>>>>

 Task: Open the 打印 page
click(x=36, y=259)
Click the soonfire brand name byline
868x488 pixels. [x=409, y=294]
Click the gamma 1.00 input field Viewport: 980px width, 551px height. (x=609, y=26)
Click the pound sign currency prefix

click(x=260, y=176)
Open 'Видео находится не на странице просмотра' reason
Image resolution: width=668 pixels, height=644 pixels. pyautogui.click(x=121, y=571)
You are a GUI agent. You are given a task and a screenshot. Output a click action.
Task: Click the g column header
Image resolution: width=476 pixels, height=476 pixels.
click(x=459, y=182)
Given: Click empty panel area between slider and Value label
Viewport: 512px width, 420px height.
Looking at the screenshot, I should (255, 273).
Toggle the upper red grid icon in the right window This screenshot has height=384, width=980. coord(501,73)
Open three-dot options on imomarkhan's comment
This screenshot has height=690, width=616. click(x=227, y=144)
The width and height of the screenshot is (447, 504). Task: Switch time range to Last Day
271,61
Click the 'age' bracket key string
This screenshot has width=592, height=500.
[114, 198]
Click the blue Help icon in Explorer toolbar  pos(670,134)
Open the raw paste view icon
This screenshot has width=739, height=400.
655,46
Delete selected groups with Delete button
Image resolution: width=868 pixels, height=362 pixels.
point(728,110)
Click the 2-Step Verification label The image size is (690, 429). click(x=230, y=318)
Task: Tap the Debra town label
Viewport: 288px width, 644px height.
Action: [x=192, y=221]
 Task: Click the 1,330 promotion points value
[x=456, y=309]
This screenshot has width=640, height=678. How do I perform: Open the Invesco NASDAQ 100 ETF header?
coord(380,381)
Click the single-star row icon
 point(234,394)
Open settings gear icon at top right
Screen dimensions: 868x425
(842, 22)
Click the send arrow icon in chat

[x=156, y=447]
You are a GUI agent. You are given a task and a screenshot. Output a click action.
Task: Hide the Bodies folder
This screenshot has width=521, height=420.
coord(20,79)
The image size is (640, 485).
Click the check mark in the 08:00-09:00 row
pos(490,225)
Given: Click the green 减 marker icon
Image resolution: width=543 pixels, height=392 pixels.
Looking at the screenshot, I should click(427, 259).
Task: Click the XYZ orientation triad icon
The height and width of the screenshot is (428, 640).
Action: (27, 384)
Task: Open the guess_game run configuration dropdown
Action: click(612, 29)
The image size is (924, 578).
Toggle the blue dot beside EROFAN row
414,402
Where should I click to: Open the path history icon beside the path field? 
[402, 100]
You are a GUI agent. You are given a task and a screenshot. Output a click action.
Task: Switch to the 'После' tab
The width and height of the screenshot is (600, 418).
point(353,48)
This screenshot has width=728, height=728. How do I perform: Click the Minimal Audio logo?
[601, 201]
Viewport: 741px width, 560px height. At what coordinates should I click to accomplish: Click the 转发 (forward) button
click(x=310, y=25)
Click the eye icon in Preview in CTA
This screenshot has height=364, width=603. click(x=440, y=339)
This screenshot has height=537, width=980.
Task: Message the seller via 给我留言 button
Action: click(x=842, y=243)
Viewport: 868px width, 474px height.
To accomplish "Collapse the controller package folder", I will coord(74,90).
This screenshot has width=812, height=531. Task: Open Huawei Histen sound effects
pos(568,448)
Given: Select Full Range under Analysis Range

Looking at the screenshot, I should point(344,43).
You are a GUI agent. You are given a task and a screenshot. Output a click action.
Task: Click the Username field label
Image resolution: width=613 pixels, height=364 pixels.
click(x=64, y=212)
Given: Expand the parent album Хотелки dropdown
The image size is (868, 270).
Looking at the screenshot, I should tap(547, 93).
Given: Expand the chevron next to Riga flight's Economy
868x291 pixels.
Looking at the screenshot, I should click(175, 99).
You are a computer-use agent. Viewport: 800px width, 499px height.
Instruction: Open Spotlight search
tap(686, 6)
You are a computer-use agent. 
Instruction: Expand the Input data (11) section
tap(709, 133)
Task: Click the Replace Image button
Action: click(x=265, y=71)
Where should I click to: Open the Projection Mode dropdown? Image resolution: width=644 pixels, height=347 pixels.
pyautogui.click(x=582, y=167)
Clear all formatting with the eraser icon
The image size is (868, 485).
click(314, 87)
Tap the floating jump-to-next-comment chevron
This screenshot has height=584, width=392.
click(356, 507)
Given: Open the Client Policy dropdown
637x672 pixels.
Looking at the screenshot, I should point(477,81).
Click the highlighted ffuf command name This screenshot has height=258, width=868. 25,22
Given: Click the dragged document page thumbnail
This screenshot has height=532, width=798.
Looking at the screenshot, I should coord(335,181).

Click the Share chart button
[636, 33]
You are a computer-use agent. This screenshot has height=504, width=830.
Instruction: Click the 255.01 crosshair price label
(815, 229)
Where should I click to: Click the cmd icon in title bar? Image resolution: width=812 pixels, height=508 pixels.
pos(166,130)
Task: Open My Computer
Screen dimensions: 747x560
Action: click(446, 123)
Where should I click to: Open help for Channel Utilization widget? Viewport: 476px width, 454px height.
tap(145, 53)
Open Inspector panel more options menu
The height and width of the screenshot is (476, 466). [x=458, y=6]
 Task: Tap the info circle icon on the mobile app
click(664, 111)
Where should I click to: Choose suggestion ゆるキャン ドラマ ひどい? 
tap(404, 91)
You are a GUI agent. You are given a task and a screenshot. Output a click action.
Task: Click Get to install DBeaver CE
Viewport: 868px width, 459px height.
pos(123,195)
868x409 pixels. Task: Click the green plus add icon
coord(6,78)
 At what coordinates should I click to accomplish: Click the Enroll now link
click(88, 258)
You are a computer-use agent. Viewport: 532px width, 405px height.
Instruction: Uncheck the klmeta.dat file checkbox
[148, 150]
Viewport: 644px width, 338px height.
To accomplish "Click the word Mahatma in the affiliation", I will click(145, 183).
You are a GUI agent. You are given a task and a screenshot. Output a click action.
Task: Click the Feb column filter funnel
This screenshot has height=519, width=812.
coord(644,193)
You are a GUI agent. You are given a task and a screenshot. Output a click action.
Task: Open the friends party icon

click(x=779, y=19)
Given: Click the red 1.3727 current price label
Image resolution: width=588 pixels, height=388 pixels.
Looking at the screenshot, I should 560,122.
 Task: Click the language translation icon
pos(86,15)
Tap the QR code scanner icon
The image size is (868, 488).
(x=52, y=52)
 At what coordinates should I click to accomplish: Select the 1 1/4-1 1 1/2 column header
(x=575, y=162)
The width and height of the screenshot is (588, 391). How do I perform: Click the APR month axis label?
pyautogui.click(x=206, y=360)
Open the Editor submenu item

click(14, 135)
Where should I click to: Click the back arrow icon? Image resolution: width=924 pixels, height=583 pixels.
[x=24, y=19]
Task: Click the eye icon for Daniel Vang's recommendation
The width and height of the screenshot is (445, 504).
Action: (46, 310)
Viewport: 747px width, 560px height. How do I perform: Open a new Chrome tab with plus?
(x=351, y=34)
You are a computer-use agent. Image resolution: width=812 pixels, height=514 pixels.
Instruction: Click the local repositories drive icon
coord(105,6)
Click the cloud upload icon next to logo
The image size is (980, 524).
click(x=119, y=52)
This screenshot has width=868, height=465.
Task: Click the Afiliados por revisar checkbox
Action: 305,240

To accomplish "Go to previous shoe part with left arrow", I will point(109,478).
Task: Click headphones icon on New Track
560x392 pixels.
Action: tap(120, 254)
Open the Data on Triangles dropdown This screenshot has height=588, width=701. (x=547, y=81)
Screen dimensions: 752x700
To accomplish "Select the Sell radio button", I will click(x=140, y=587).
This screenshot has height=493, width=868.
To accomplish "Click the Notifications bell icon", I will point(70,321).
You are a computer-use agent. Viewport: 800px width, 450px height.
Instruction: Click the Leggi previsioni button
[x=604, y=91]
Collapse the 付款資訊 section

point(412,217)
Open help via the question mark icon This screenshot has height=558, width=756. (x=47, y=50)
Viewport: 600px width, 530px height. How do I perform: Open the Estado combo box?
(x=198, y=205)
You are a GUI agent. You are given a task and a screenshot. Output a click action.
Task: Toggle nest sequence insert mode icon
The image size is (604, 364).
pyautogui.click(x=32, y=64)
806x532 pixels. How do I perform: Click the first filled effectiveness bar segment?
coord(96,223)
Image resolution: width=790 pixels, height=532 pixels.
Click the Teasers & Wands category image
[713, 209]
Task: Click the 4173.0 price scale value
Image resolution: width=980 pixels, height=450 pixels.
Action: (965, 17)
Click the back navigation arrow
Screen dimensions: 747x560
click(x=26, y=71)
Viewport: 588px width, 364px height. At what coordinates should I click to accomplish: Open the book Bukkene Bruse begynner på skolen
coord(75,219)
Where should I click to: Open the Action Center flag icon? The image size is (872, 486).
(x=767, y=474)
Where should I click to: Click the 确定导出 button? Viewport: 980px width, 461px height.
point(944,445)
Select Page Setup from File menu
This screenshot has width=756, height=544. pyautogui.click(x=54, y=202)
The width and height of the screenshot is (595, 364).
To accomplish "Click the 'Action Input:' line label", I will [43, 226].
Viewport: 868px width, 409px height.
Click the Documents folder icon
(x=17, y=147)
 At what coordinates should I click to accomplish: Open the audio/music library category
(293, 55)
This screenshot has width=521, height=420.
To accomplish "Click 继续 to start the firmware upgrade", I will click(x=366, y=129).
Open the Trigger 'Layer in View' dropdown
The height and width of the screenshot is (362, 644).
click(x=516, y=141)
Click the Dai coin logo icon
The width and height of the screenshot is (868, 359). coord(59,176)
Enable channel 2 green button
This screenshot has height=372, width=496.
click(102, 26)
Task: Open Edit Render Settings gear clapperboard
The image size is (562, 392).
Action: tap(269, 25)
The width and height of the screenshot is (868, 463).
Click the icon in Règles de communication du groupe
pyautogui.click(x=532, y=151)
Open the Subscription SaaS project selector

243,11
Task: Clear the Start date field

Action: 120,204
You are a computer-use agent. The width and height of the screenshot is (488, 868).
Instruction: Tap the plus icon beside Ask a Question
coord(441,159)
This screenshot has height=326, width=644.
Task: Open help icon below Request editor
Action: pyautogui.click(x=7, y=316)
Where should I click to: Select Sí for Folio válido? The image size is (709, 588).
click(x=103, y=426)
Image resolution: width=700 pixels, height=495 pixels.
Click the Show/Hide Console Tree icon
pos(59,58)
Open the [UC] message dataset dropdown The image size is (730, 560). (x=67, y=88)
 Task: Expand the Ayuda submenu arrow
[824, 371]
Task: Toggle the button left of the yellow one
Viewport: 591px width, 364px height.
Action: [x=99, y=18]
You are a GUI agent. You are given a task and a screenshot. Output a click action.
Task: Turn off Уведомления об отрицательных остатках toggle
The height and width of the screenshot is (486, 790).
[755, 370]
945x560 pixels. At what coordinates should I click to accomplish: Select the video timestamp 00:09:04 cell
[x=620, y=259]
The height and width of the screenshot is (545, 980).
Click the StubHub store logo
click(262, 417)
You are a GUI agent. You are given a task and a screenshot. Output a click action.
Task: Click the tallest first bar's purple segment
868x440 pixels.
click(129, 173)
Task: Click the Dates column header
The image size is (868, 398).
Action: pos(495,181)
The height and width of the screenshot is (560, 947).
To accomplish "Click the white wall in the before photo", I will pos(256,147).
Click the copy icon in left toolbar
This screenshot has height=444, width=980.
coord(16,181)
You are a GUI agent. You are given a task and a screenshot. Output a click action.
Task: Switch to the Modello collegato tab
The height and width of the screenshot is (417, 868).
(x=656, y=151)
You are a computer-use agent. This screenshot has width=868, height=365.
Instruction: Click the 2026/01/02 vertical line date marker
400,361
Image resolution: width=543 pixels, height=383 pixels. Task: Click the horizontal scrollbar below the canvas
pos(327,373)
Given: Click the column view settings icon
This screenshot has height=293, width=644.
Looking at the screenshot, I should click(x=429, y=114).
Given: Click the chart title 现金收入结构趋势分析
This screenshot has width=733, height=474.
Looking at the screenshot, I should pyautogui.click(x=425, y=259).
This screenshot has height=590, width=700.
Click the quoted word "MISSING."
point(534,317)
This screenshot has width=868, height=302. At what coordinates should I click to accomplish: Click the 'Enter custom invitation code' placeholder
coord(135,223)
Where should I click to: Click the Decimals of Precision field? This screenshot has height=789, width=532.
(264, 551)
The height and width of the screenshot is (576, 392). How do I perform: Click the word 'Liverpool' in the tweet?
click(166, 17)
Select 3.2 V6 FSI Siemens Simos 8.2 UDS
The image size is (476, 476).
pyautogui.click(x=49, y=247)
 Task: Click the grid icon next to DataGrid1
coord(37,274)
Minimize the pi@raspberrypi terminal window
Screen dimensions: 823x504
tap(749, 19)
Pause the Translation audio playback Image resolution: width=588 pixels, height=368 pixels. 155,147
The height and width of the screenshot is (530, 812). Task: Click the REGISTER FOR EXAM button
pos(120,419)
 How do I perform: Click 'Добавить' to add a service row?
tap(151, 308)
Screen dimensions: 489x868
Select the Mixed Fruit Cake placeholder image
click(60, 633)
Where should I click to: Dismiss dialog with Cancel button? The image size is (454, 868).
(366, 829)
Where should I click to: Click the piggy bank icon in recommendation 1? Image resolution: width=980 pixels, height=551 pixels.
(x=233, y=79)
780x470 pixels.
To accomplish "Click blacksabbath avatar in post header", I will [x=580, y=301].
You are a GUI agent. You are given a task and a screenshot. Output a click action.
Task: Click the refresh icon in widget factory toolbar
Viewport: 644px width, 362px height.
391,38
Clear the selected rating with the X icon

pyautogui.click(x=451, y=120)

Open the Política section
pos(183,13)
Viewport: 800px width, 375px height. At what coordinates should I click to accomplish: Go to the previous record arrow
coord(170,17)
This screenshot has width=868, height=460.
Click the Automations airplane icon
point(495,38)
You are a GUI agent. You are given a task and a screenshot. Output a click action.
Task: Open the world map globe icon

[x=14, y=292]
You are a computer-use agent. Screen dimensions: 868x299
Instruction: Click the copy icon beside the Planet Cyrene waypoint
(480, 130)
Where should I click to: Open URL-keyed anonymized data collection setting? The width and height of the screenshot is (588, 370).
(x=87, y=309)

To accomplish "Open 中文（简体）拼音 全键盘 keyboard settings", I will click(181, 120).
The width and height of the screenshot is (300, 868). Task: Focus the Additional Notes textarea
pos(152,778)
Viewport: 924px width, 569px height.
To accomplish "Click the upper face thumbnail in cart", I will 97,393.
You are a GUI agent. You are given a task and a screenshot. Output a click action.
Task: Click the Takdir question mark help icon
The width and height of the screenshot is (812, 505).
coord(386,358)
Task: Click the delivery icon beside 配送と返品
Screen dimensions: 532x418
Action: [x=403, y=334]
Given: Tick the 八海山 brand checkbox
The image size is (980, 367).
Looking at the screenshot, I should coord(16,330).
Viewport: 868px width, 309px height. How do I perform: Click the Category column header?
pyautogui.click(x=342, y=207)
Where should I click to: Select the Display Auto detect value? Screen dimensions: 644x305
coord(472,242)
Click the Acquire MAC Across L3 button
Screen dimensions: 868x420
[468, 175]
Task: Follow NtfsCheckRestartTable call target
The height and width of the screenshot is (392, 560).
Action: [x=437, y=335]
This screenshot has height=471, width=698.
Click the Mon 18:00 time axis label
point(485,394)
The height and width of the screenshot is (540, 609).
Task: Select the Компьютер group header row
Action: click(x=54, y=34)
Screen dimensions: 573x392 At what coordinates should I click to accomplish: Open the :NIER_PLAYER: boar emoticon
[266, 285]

<<<<

*Work task*: Please give back exactly the lines of the listing above that run from the one containing "Given: Click empty" through the one containing "Toggle the upper", and only those.

*Written solution*:
Given: Click empty panel area between slider and Value label
Viewport: 512px width, 420px height.
Looking at the screenshot, I should (255, 273).
Toggle the upper red grid icon in the right window This screenshot has height=384, width=980. coord(501,73)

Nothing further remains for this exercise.